From the line with "Login (142, 1968)" to the final line of the records, every line is to be duplicated exactly, both of those lines included.

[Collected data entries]
---

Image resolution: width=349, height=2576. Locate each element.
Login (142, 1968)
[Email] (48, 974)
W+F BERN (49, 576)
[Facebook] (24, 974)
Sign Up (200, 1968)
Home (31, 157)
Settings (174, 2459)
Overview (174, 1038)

---

* Solution to the exercise:
Login (142, 1968)
[Email] (48, 974)
W+F BERN (49, 576)
[Facebook] (24, 974)
Sign Up (200, 1968)
Home (31, 157)
Settings (174, 2459)
Overview (174, 1038)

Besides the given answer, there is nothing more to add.